Boehner Better Not Be Relying on This Guy to Get Immigration Reform Done
Is Rep. Bob Goodlatte (R-VA) trying to blow up immigration reform? Sure looks that way to us. At a town hall held in his Western Virginia district last evening, House Judiciary Committee Chairman Bob Goodlatte (R-VA) showed why the House Republican leadership should not rely on him to be the legislative point person on immigration reform.
Here are key takeaways and implications of Rep. Goodlatte’s comments:
- Rep. Goodlatte seems prepared and comfortable with getting to “no” on immigration. According to Elise Foley at Huffington Post, Rep.
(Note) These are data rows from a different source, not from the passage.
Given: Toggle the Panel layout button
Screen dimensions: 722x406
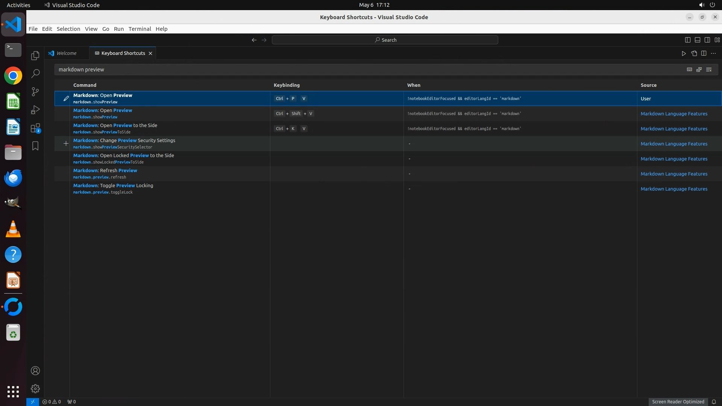Looking at the screenshot, I should (x=697, y=40).
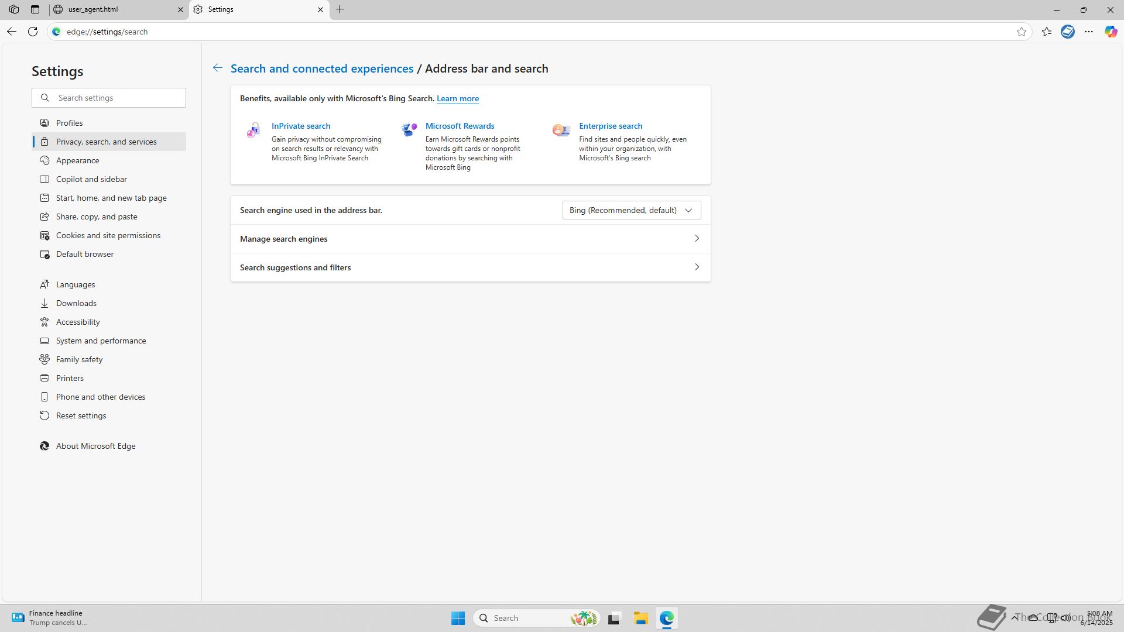The width and height of the screenshot is (1124, 632).
Task: Open Settings and more ellipsis menu
Action: coord(1089,32)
Goodlatte said, “Even if it [immigration reform] doesn’t go all the way through to be signed by this president – because I have a hard time, like you do, envisioning him signing some of those things – it doesn’t mean we shouldn’t at least show the American people that we are interested in solving this very serious problem that we have in our country.” Translation? Despite the fact that a majority of the public and a bipartisan majority of House members back reform with a path to citizenship, Rep. Goodlatte seems to accept that the House will get to “no.” Why would he desire such an outcome? Because he hates the bipartisan Senate bill, doesn’t want to get into a negotiation with the Senate – which could lead to a comprehensive approach he opposes – and he wants to position the Republicans to be competitive in the blame game that would follow reform’s demise. If we’re right, he wants to pretend to want to get reform done, he wants to get a majority of House Republicans to agree with his bills, and then, when Democrats say it’s not good enough, try to blame them for “blocking reform” – as if the GOP is ever going to win a blame game on immigration reform.
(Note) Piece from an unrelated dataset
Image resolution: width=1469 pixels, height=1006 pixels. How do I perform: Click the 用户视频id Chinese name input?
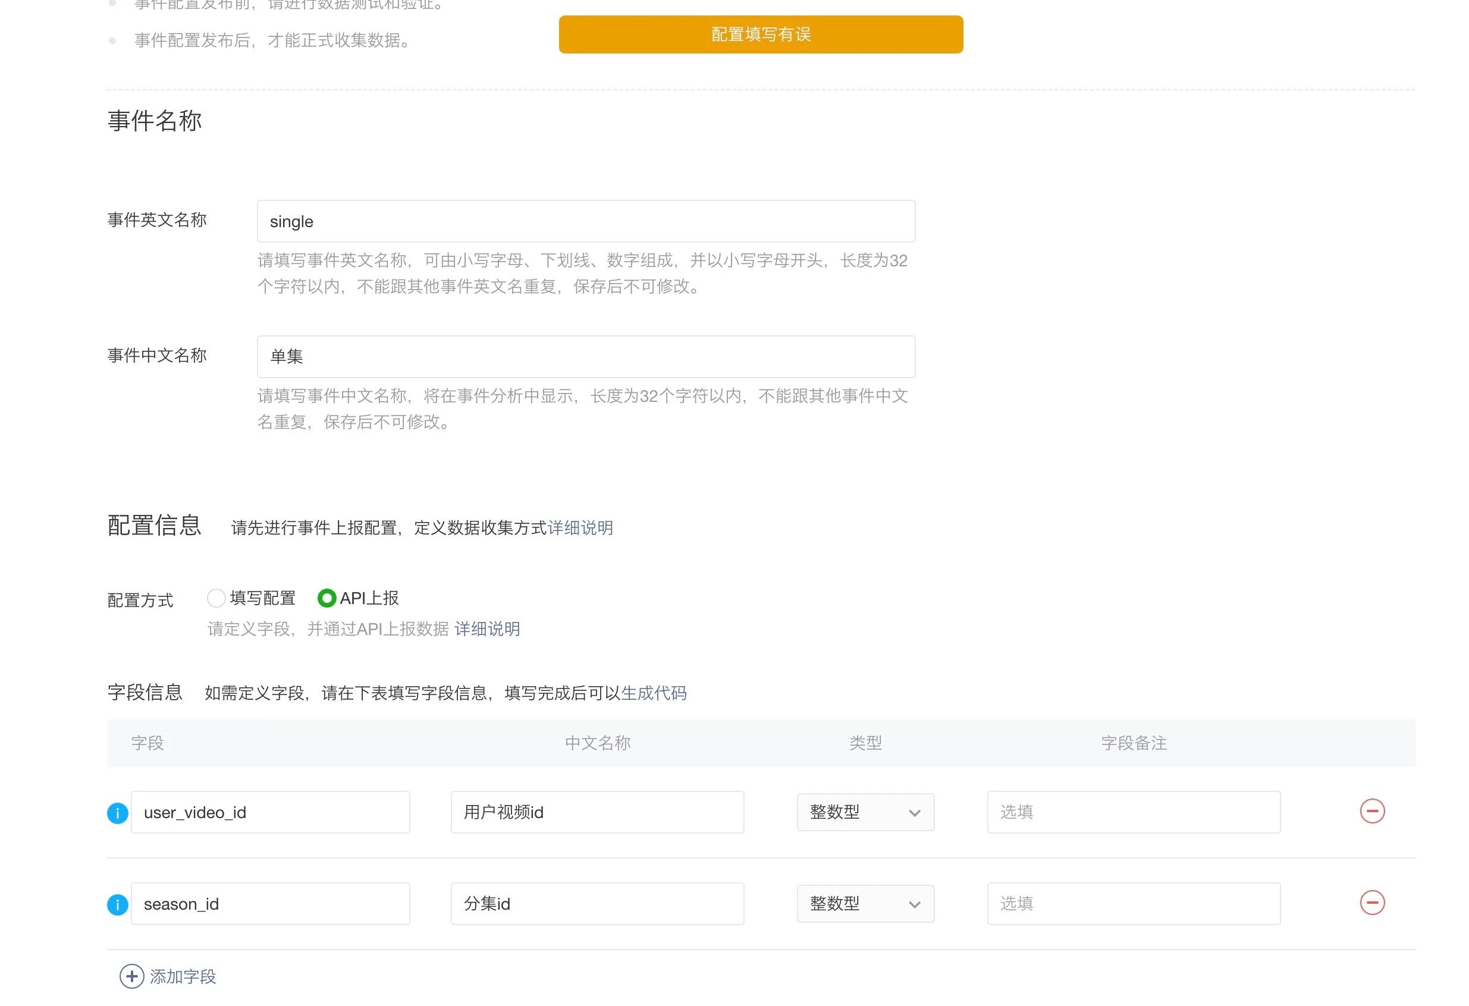pos(597,812)
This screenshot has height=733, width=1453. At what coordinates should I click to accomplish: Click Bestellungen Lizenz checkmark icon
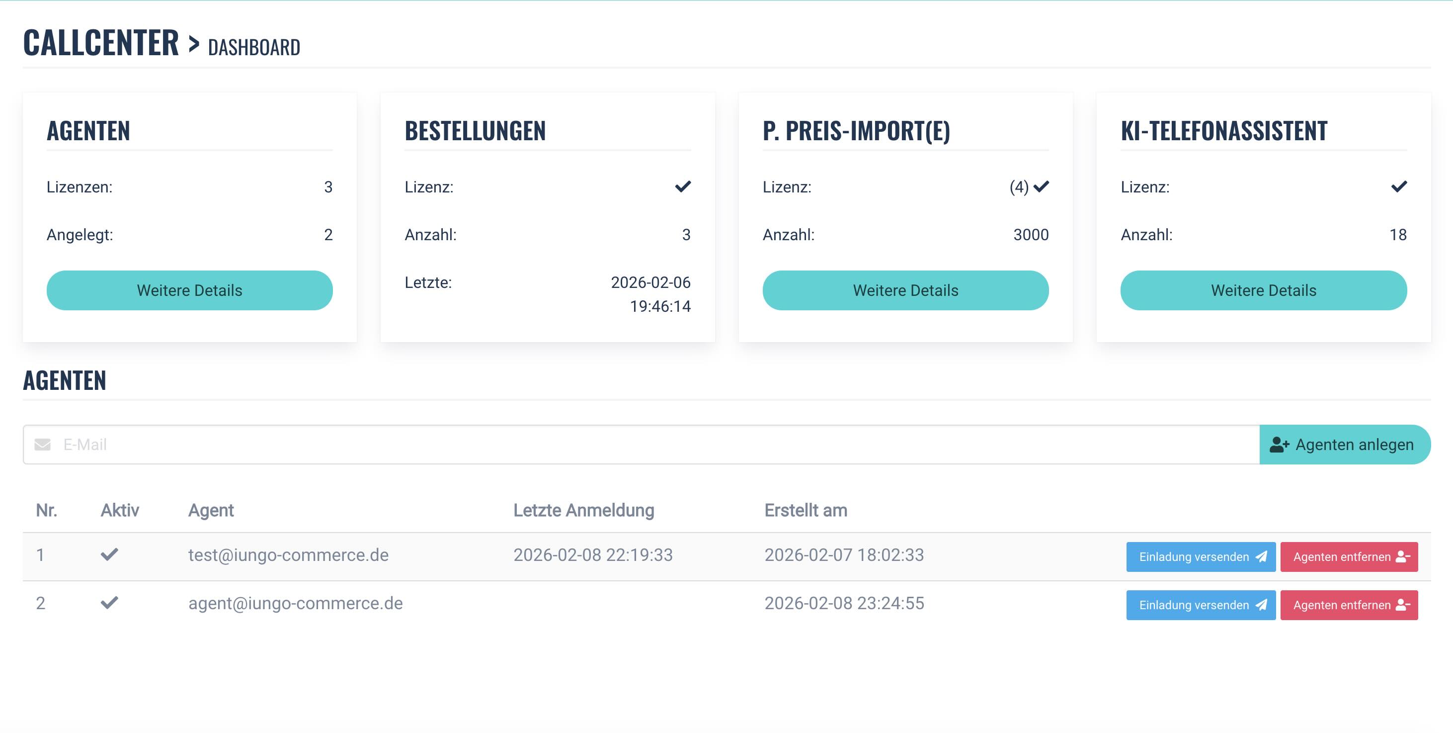683,187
- Speaker Boehner beware: Many reform advocates, from across the spectrum, believe that Speaker Boehner and others in the House leadership truly want to get reform done this year, want it done in a way that balances the concerns of Republicans and Democrats and want to get the issue behind them so the GOP can begin to regain its competitiveness with Latinos, Asians and other voters that make up the “coalition of the ascendant.” But he has to choose what horses to bet on: the bipartisan Group of 7, which has struggled to put out its own comprehensive bill, or Chairman Goodlatte and Committee Chairman Trey Gowdy (R-SC), who head the committees of jurisdiction. Earlier this year, the Group of 7 seemed to be the favored option. Now it’s not so clear. Well, Speaker Boehner should be very careful. If he wants reform and Goodlatte is the horse he backs, he’s likely to end up with no legislative result and plenty of hollow excuses.
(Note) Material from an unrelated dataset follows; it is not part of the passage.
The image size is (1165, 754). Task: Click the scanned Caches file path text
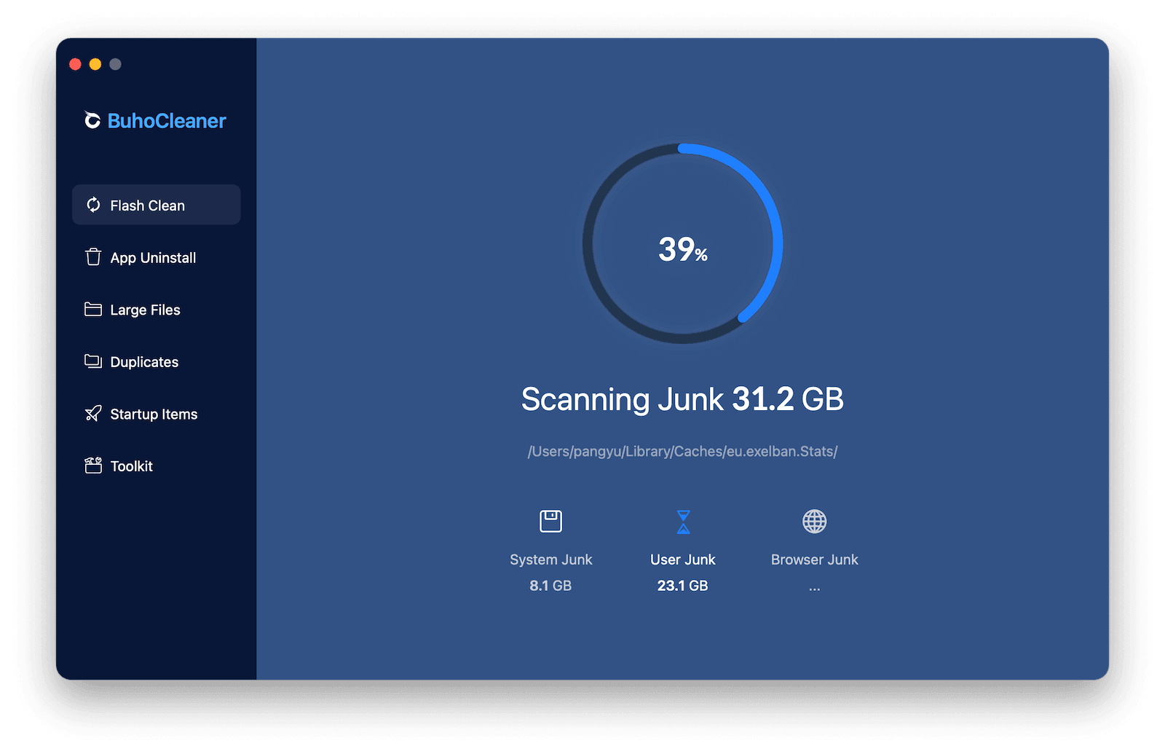682,451
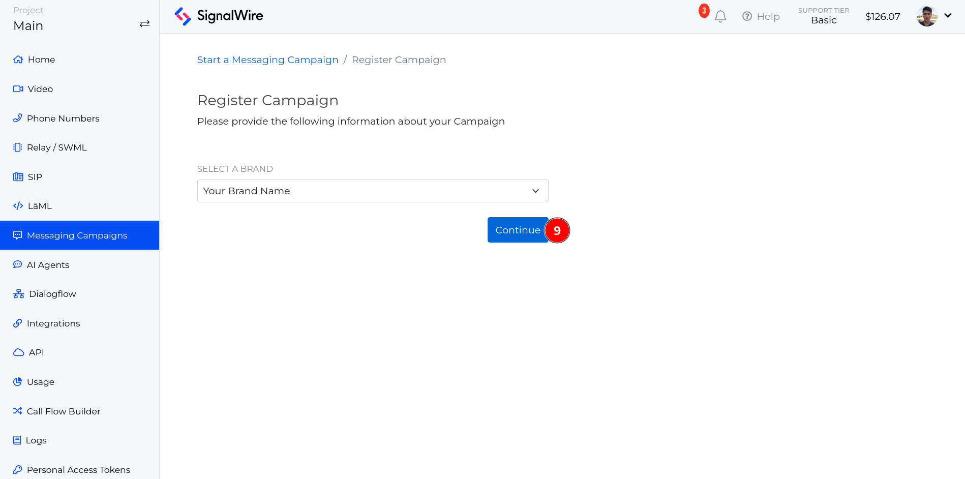
Task: Open the Personal Access Tokens menu entry
Action: click(78, 469)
- Rep. Goodlatte wrong on undocumented immigrants’ desire for citizenship vs. “permanent underclass” status: With respect to undocumented immigrants in America, Rep. Goodlatte has moved. He now favors legal status for most and citizenship for some – especially kids and those with family and employment claims. But if most are going to be ineligible for the full rights and responsibilities of citizenship, how does he justify this exclusion? By claiming that for “a great many people who are not lawfully here, the main thing they want is to be lawfully here.” Translation? Rep. Goodlatte believes his “permanent underclass” alternative to citizenship for most is actually what undocumented immigrants want. However, April 2013 polling of Latino undocumented immigrants conducted by Latino Decisions found that a full 87% of undocumented immigrants expressed their intention to become a U.S. citizen if immigration reform passes. Moreover, it’s difficult to see how the GOP rehabilitates its image with Latino voters by telling Latino immigrants we want you to work for us, we just don’t want you to be one of us.